This commentary was first published in The Globe and Mail on Dec. 6, 2011.
Canada’s federal Privacy Commissioner, along with her provincial and territorial counterparts, has serious concerns regarding the federal government’s proposed lawful access legislation. These include the fact that the government has provided no evidence for the necessity of this expansion of state surveillance powers or why it requires departures from the standards of judicial oversight we usually apply when the police want access to private information. Public Safety Minister Vic Toews has responded by throwing the phone book at them, including in a recent letter to The Globe.
Usually, if the state wants access to private information, our Constitution requires prior judicial authorization (a warrant) on a standard of reasonable and probable grounds. The point is not to prevent state access but to ensure that such access occurs within a framework of accountability and oversight. Some departures from this are tolerated, such as when the state interest goes beyond routine law enforcement or where there is a diminished expectation of privacy in the information.

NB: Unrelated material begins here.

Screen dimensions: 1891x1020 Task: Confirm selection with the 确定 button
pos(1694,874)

What Mr. Toews seems to have in mind with his phone-book analogy is something like the following: The police can get access to the content of your telephone calls through a special warrant that receives our highest level of protection. The police can also get access to your incoming and outgoing telephone numbers by getting a warrant on a much lower standard of reasonable suspicion. Finally, the police can match people’s names and addresses to particular telephone numbers by using the phone book (ignore for a moment the fact that one can request an unlisted number).

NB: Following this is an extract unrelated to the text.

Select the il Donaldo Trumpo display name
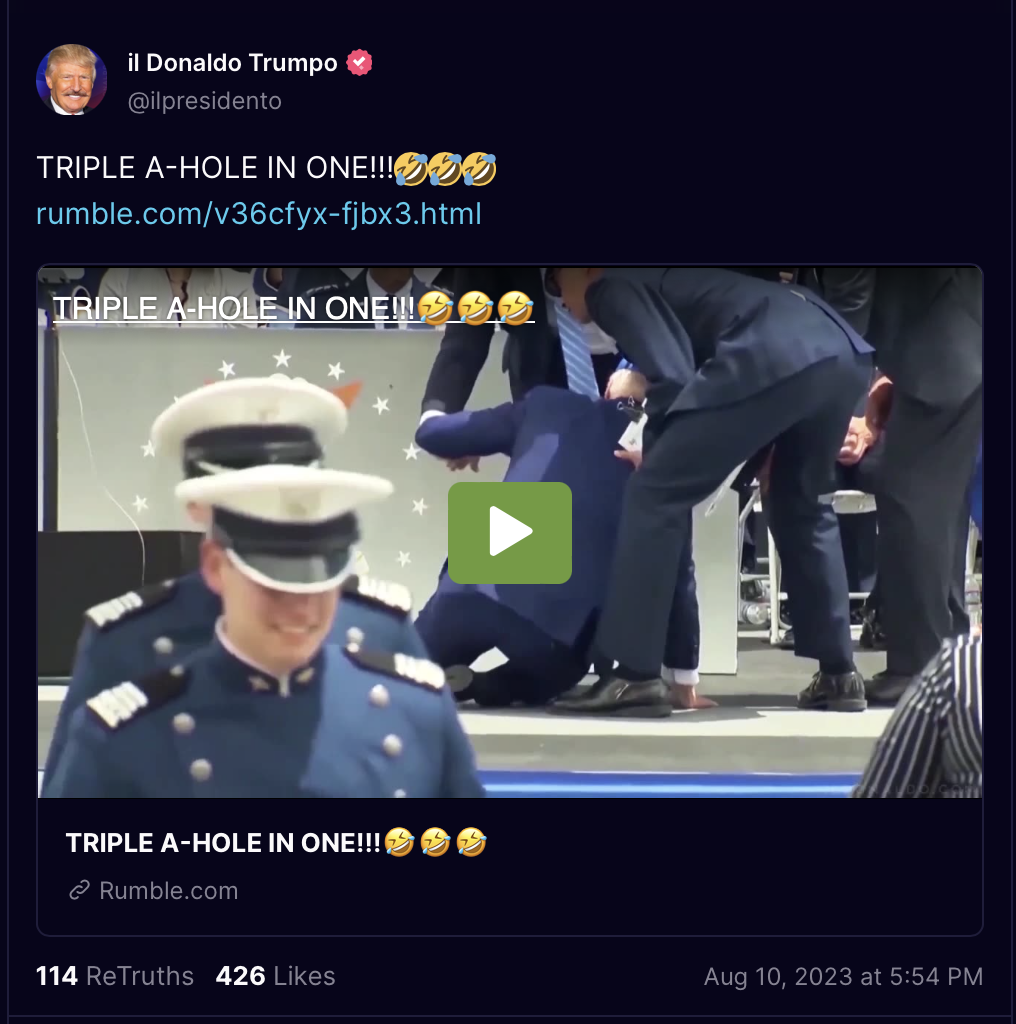 pos(232,63)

The lawful access legislation largely replicates this: strong protection for the content of communications, weaker protection for traffic data (who communicates with your computer and whom your computer communicates with, when, for how long) and no protection for subscriber information (name, address, IP address, mobile identification number) that is really just like the phone book. Just as we tolerate departures from our standards for judicial oversight in relation to telephone numbers, we should tolerate it in relation to their Internet analogs because the privacy implications are the same.

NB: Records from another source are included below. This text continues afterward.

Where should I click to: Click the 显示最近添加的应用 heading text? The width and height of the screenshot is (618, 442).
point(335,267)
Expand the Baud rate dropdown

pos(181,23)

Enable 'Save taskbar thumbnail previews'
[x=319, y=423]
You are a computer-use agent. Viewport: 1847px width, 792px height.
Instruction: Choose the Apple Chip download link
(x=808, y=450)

The problem is that using the Internet is not like using a telephone.
What did I do online this week? I corresponded with colleagues, students, professional contacts, family and friends and checked out some online discussion forums. I did research for work and for personal projects, reading many Web pages, downloading articles and purchasing books. I shopped and downloaded music and movies. Other aspects of my life are stored online, including my calendar, my task list and many of my work files. I access this from work, from home, from my smartphone and from my tablet.
What did I do on the phone? I talked to my mom and some telemarketers.
Mr. Toews is welcome to know my mom’s number and even figure out how often I phone home. Heck, he can call her if he likes, although he might get an earful. But getting access to the numbers I dial or opening the phone book to match these to a particular name and address is simply not the same thing as getting access to my Internet traffic data and subscriber information. The Internet is not a specific means of communication – it is the basic platform through which I engage in many of my most important professional and personal tasks.
This is why the digital trail I leave, the one Mr. Toews wants access to, is highly revealing, even if he never reads the content of my e-mail. This is private information and deserves protection through our existing standards of oversight and accountability, not something less.
The government needs to stop hiding behind the phone book. Canadians require a reasoned response that shows us the evidence for why the new Internet surveillance powers are both necessary and minimally invasive.
In the meantime, perhaps somebody should buy Mr. Toews a smartphone.